写在前面
本文是记录一个老生常谈的话题:接口安全 。很早之前,在一家公司任职架构时曾做过 server/app模式的此类场景的方案设计和落地。碍于团队执行和时间成本,对其设计和实现非常有限。几个月前,为了应对敏感数据不被网络运营商(宽带运营商、cdn运营商)等窃取,以及爬虫解析。特意设计并实现了一个接口安全的方案。本文特此做一下记录。
一、定义接口安全
接口安全应具备必要的以下几点:
- 数据安全
- 接口通过网络传输的数据无法被非信任方解析和使用
- 请求安全
- 提供的接口能够防止一定程度的恶意攻击
- 跨平台通用性
- 能方便的集成并且兼容多个平台(浏览器、移动app、server等)
- 性能
- 实现以上目标的性能保障
- 实现安全
- 实现以上功能的源代码安全,防止通过源代码获得破解
接口安全的机制
- 实现以上功能的源代码安全,防止通过源代码获得破解
二、理论设计
- 数据安全
- 最简单的办法,使用对称或非对称加密,我这里选择
aes-256-gcm加解密算法
- 最简单的办法,使用对称或非对称加密,我这里选择
- 请求安全
- 通过
token、一次性认证机制保证权限安全 - 通过
Bloom Filter加快判断认证请求的频率,阻止恶意刷接口负载
- 通过
- 跨平台通用性
- 使用
js、nodejs组合,适应nodejs client/server模式 。能够保证在浏览器模式和app模式及server模式都能使用
- 使用
- 性能
- 减少
http交互次数。通常情况下网络请求都是较大的时间和系统资源开销。 - 保证安全密钥长度大于
16位前提下,减少密钥长度。缩短密钥长度可以加快加解密算法执行的速度。 - 加入原始串指纹缓存,要加密的内容先进行指纹比对,有匹配的内容直接从缓存返回,不经过算法。
- 减少
- 实现安全
- 实现
密钥森林算法,用于掩藏混淆真实的密钥。在森林里藏一颗小草往往更有意思。 dh 密钥交换算法,用于避免网络中间人攻击,密钥不在网络中传输,由双端自己算出来。- 代码混淆加密,混淆代码,增加理解可读难度
- 实现
三、实现设计
-
服务端(使用
nodejs server模式)- 实现
aes-256-gcm、dh 密钥交换算法。 - 实现认证机制
- 实现
http调用
- 实现
-
客户端(使用
nodejs client模式)- 实现
aes-256-gcm、dh 密钥交换、密钥森林算法。
- 实现
-
开发语言选择
typescript -
注意:
- 尽量服务端和客户端使用同一种语言实现对应算法,不同语言之间存在细微的处理差异,会导致算法异常。
-
设计图
四、实现
注意:限于篇幅,本文只讲述双端aes加解密和http请求的内容,其他内容另开文章说明
- 服务端
aes实现(在18以上的nodejs中自带了aes实现),下面是基本封装。
import {BinaryLike, CipherGCM, CipherGCMTypes, CipherKey, DecipherGCM} from "crypto";
import * as crypto from "crypto";
class AES {
private algorithm: CipherGCMTypes = "aes-256-gcm";
/**
* AES对称加密函数 aesEncrypt
* @param data 待加密数据
* @param key 秘钥
* @returns 加密数据信息
*/
encrypt(data: string, key: string) {
const cipherKey: CipherKey = key
const iv: BinaryLike = crypto.randomUUID().toString()

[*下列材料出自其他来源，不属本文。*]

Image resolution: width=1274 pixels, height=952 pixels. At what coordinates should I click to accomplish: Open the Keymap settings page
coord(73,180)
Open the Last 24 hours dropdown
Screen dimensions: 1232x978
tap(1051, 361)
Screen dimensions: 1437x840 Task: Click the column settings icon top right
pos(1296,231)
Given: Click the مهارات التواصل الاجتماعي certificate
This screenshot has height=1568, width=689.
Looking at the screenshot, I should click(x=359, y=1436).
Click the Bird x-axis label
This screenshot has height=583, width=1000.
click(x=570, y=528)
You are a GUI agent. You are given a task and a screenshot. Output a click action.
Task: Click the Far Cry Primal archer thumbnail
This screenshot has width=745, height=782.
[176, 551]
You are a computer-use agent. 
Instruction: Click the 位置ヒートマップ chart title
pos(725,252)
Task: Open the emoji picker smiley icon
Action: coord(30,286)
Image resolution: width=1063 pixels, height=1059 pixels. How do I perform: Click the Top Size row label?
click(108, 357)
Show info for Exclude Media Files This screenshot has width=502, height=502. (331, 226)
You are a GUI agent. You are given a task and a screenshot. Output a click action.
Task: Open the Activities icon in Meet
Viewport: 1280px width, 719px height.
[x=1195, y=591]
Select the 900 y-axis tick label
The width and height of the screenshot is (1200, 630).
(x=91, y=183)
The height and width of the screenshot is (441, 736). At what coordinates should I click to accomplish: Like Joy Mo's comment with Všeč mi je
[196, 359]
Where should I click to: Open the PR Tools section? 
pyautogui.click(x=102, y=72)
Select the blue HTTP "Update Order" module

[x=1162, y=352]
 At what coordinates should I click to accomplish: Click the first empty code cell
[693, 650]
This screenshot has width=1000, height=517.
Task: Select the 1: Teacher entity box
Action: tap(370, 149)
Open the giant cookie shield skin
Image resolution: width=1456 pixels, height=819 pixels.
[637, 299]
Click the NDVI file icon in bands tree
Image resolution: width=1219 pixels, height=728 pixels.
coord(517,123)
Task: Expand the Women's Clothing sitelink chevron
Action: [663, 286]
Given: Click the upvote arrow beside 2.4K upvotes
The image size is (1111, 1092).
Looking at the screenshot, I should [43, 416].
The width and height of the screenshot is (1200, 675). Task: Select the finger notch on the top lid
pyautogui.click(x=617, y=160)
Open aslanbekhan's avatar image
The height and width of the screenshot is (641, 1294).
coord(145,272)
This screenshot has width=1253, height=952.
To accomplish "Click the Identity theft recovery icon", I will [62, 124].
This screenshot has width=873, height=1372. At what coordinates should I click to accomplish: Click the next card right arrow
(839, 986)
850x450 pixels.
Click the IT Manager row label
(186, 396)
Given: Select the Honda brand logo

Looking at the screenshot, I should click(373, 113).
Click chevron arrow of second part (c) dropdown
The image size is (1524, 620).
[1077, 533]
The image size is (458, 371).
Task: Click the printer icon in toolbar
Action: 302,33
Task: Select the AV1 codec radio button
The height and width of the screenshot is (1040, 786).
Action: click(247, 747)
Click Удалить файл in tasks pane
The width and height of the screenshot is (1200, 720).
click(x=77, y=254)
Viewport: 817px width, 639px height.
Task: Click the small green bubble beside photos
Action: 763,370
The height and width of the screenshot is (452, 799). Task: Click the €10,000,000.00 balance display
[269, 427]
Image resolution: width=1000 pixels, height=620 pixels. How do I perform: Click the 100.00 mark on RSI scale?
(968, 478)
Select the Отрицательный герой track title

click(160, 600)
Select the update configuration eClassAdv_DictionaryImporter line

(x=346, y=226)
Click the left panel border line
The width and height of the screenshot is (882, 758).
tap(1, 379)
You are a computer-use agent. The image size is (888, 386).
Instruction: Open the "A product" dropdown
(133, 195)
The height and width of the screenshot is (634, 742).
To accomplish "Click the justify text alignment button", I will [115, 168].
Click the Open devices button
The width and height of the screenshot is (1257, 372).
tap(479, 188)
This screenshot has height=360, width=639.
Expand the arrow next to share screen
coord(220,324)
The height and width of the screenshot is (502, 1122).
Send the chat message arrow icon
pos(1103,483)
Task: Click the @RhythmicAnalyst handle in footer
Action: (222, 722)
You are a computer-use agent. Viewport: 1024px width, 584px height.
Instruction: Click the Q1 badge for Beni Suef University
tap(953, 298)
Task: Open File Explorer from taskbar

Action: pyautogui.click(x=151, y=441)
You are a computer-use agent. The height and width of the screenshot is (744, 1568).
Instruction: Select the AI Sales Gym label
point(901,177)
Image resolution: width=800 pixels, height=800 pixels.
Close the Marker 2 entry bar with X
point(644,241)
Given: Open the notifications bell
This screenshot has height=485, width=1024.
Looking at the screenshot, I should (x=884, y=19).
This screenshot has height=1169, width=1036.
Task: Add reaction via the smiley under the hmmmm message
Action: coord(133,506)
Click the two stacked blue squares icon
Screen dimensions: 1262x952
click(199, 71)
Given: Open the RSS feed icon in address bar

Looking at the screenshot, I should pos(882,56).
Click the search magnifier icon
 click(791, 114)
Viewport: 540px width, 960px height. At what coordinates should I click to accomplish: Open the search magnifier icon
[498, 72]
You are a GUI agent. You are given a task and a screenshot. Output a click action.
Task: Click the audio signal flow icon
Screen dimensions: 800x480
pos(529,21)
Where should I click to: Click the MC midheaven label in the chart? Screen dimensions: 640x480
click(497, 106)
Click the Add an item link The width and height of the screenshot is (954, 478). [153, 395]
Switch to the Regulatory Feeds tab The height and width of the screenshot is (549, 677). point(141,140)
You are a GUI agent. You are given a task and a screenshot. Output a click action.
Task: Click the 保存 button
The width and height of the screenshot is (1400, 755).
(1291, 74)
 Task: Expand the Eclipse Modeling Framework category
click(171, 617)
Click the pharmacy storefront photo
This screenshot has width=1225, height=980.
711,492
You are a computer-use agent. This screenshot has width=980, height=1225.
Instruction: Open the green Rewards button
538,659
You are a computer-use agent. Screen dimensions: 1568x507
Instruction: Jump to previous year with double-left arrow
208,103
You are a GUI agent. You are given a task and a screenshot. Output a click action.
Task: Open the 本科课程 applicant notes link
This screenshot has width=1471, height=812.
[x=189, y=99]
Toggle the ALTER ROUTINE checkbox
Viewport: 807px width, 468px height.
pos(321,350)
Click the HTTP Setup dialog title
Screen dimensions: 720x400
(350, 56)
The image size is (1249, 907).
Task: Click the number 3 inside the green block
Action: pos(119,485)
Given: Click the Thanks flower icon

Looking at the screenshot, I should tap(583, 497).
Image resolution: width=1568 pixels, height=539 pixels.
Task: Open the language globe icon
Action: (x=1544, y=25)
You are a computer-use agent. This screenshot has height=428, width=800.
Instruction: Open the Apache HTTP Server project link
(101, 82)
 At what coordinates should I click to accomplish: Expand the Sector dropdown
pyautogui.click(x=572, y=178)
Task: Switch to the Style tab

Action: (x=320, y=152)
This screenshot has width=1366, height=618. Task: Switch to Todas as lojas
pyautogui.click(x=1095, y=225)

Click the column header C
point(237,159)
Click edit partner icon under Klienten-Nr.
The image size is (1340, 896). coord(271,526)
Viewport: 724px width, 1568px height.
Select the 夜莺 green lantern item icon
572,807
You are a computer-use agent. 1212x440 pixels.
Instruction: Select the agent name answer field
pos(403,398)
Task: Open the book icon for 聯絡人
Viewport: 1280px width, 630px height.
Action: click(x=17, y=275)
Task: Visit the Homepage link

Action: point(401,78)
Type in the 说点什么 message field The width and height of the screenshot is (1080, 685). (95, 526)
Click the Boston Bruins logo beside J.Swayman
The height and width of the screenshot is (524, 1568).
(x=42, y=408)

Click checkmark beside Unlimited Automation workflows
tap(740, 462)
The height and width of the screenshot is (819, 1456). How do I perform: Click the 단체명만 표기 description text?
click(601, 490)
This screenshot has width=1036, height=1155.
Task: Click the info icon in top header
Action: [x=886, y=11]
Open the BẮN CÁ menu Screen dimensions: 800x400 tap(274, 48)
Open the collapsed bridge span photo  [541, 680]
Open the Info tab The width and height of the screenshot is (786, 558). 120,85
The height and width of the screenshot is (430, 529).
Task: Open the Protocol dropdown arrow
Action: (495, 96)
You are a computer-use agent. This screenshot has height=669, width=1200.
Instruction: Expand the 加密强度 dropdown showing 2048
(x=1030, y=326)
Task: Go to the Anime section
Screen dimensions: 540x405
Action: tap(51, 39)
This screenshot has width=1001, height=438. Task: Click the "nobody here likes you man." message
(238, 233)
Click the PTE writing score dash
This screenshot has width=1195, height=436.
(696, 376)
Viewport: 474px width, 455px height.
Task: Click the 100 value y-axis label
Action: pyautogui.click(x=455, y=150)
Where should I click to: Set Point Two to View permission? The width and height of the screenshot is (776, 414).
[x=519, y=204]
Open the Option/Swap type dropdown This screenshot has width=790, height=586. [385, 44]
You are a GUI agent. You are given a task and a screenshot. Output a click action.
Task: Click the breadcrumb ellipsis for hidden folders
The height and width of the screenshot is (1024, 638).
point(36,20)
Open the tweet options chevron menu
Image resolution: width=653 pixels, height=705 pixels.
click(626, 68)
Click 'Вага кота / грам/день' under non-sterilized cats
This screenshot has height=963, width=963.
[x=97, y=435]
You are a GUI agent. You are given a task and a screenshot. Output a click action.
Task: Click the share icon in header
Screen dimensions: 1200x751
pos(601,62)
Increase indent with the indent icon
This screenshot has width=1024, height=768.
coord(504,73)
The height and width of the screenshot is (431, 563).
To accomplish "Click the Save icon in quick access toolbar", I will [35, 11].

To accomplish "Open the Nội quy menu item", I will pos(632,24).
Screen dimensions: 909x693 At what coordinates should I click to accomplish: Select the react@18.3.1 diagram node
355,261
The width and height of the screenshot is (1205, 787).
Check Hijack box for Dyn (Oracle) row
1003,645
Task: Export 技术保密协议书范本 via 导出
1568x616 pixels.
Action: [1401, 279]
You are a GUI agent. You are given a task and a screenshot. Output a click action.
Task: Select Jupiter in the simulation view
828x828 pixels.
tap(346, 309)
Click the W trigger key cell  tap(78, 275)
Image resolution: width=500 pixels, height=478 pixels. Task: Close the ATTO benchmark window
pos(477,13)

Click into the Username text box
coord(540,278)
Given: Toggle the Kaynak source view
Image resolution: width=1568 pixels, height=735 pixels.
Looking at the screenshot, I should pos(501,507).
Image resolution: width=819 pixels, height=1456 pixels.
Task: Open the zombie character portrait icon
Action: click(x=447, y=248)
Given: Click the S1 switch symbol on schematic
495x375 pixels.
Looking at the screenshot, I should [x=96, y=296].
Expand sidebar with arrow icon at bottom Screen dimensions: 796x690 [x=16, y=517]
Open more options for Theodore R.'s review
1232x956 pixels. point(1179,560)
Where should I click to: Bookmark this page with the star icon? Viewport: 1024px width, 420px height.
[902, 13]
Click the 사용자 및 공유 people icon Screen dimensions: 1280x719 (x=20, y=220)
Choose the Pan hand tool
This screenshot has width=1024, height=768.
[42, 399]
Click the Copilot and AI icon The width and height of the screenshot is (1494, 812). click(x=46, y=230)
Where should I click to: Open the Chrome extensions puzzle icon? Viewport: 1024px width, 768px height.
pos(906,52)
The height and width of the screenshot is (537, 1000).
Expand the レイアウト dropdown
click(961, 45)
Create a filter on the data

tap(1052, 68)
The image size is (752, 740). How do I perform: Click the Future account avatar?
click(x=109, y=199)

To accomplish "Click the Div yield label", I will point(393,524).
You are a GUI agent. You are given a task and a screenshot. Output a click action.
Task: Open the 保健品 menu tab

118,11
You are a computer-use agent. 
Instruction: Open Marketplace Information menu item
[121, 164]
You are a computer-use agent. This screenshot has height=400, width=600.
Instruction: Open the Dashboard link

const cipher: CipherGCM = crypto.createCipheriv(this.algorithm, cipherKey, iv);
cipher.setAutoPadding(false)
let encrypted = cipher.update(data, 'utf8', 'hex');
encrypted += cipher.final('hex');
const authTag = cipher.getAuthTag().toString("hex");
return {authTag: authTag, iv: iv, data: encrypted};
}
/**
* AES对称解密函数 aesDecrypt
* @param data 解密字符
* @param key 秘钥
* @param authTag 加密tag
* @param iv 加密vi
* @returns 解密数据
*/
decrypt(data: string, key: string, authTag: string, iv: string) {
const cipherKey: CipherKey = key
const decipher: DecipherGCM = crypto.createDecipheriv(this.algorithm, cipherKey, iv);
decipher.setAutoPadding(false)
decipher.setAuthTag(Buffer.from(authTag, 'hex'));
let decrypted = decipher.update(data, 'hex', 'utf8');
decrypted += decipher.final('utf8');
return decrypted;
}
/**
* 随机生成32位字符
*/
createKey() {
return crypto.randomBytes(Math.ceil(32 / 2))
.toString('hex')
.slice(0, 32);
}
}
export const aes = new AES()
/**
* 加密
* @param value 加密密钥+要加密的字符串
*/
export function encryptSimple(value: string) {
const key = value.substring(0, 32)
const data = value.substring(32, value.length)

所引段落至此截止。